Mi, 18. Oktober 2017

Debatte um die A26

01.11.2010 14:19

Heißer Herbst: SPÖ fordert nun „Westring-Gipfel“

Nach der Äußerung von Verkehrsministerin Doris Bures (SPÖ), den Bau der neuen Linzer Westring-Autobahn (A26) kippen zu wollen, hat die SPÖ Oberösterreich von Landeshauptmann Josef Pühringer (ÖVP) einen "Westring-Gipfel" verlangt. Gemeinsam mit Bures, Finanzminister Josef Pröll (ÖVP) und allen oberösterreichischen Parteivorsitzenden solle so die Finanzierung und Realisierung des Projektes fixiert werden.

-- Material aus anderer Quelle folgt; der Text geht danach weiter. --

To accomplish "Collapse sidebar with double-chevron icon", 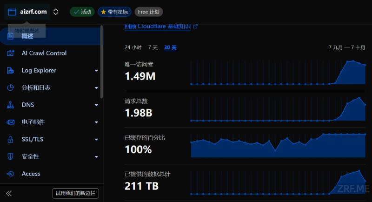I will coord(9,193).
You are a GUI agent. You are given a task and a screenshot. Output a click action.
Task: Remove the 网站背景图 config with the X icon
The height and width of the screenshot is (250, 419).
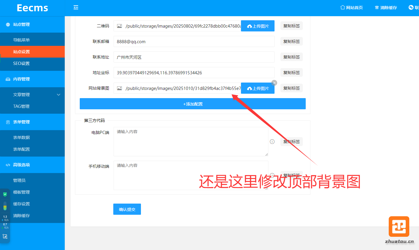[274, 83]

Den Ball in Sachen Westring sieht SPÖ-Klubobmann Karl Frais in erster Linie bei der ÖVP: Voraussetzung für den Bau der A26 sei, dass Pröll die reduzierten Finanzmittel erhöhe, so Frais. Seitens der SPÖ werde zusätzlich in der nächsten Landtagssitzung ein Antrag an den Bund eingebracht, in dem auf die bisherigen Zusagen des Bundes gepocht und die endgültige Realisierung verlangt werde.

FPÖ sauer
In Sachen Westring-Absage kritisierte auch der obersterreichische FPÖ-Klubobmann Günther Steinkellner den Landeshauptmann: Dieser übe sich nach Bures' Entscheidung im "Schattenboxen und Schaumbadrühren". Eine FPÖ-Forderung nach einer vertraglichen Absicherung der Zusagen des Bundes für die Finanzierung des Linzer Westringes sei bisher immer abgelehnt worden. "Der Landeshauptmann sollte sich selbst und seine eigenen Parteifreunde rügen, weil sie diesen Vertrag mit dem Bund hintertrieben haben", meinte Steinkellner.

"Sieg der Vernunft"
Unverhohlene Freude über den Entscheid der Verkehrsministerin kommt dagegen von der "Puchenauer Bürgerinitiative": "Vernunft und Verantwortung haben gesiegt", so Sprecher Rupert Frechinger am Montag. Der Westring sei nur ein "Milliardengrab" und bringe lediglich "minimale Arbeitsplatzeffekte". Nach jahrelanger Bauzeit hätte es nur kurzfristig eine Verkürzung der Fahrtzeit nach Linz zum Bahnhofsknoten gegeben. Die anfängliche Entlastung wäre bald durch die Verkehrszunahme wieder aufgehoben.